Opinion: In a move that raises questions about its priorities, the government has chosen to allocate $5million of taxpayer money in the Budget to engage in a protracted legal battle against the customary landowners of the Nelson Tenths Reserves.

It’s a decision that lacks economic prudence and, following the Supreme Court ruling in favour of the customary owners in 2017, illustrates another failed opportunity to resolve matters directly.

Instead of throwing good money after bad, the government should reconsider its approach and focus on pursuing a principled and pragmatic solution that serves the best interests of all parties involved.

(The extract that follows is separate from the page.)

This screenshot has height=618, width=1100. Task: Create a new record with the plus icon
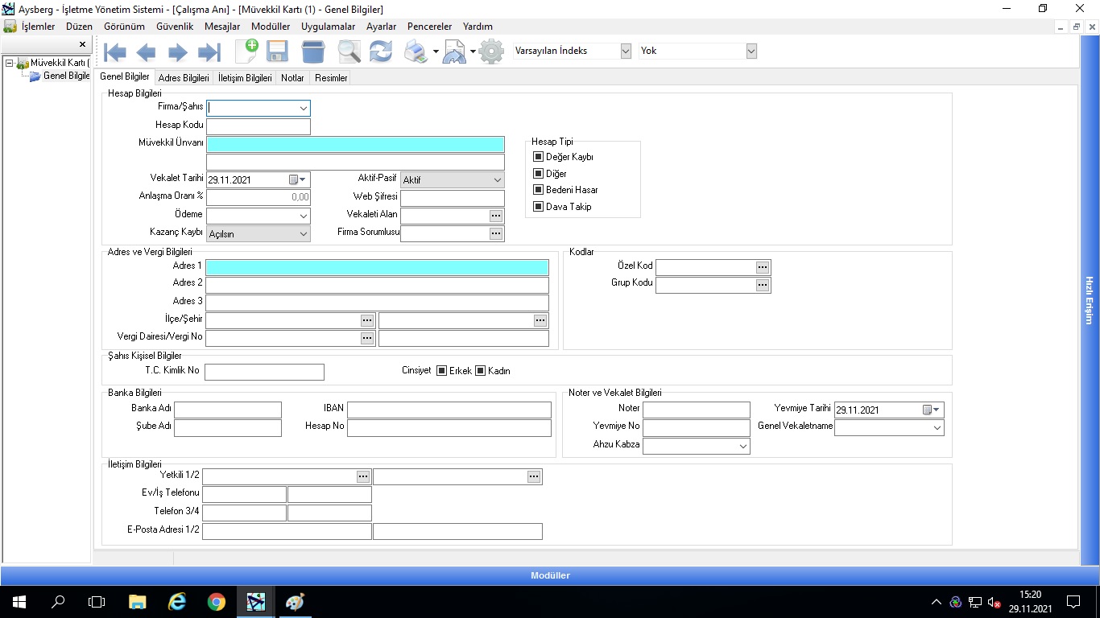246,51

The case relates to the Nelson Tenths Reserves and cultural lands in the Nelson region, and the Crown’s fiduciary duties concerning this land. For many years, the customary Māori owners, led by kaumātua Rore Stafford, have fought for the Crown to restore the lands to the whānau and hapū who descend from the original owners of the Reserves, who were identified by the Native Land Court in 1893.

This is not a Treaty case, and this is important. It is a case about trust law and the Crown’s legal obligations as the trustee to act in the best interests of the Tenths’ owners, which it failed to do.

In 2017, the Supreme Court, our highest court, ruled in favour of the customary landowners. It decided that the Crown has a legal duty to reserve the Nelson Tenths land for their benefit as well as protect their cultural lands, including papakāinga, across the region.

Plan of the town of Nelson 1842 showing Nelson Town Sections, including the˜’Native Reserves’™in green.

The Supreme Court directed the parties back to the High Court to argue the extent of the Crown’s breach, remedies and any Crown defences. This case is due to be heard in the High Court in Wellington from 14 August this year, in what will be a costly and, no doubt, unsatisfactory battle.

Unfortunately for the taxpayer, the government’s strategy of continued litigation fails to address the Crown’s duties as fiduciary in relation to the land. The current mindset needs to change to a solution-focused approach. And this must be driven from the top.

Attorney General David Parker has a defining opportunity to lead a principled and constructive solution. He must join us at the table to find a solution that aligns with the Supreme Court decision, fulfils the government’s duty as trustee of the Nelson Tenths land, and serves the best interests of the landowners, Nelson, and New Zealand as a whole.

It is likely that Minister Parker will say that the government is simply following due process and that the $5million, multi-year allocation is justified.

We believe, however, that the best way to accept and face the Supreme Court’s ruling and the Crown’s duty is to step out of the courtroom and join us at the table to resolve the matter directly.

A resolution will have enormous benefits in the Nelson region and beyond. It will foster economic growth and social and cultural cohesion in our region. It will pave the way for mutually beneficial partnerships and wellbeing based on the vision our tūpuna had at the time of the settlement of Nelson, when we agreed to the city being established on the basis that one-tenth of the settlement land would be reserved, and our homes and other important places would be protected.

In the six years since the Supreme Court decision, we have submitted proposals to the Minister, with little meaningful feedback or engagement. In our minds, the ball is now firmly in his court.

A parting call, therefore, to the Attorney General.

This case has been argued in some form, by our whānau, for more than 180 years. It is time for a proactive solution. Let’s meet at the table to resolve a solution that restores the government’s mana and delivers certainty, prosperity and justice for our whānau and region. And saves the taxpayer $5million in the process.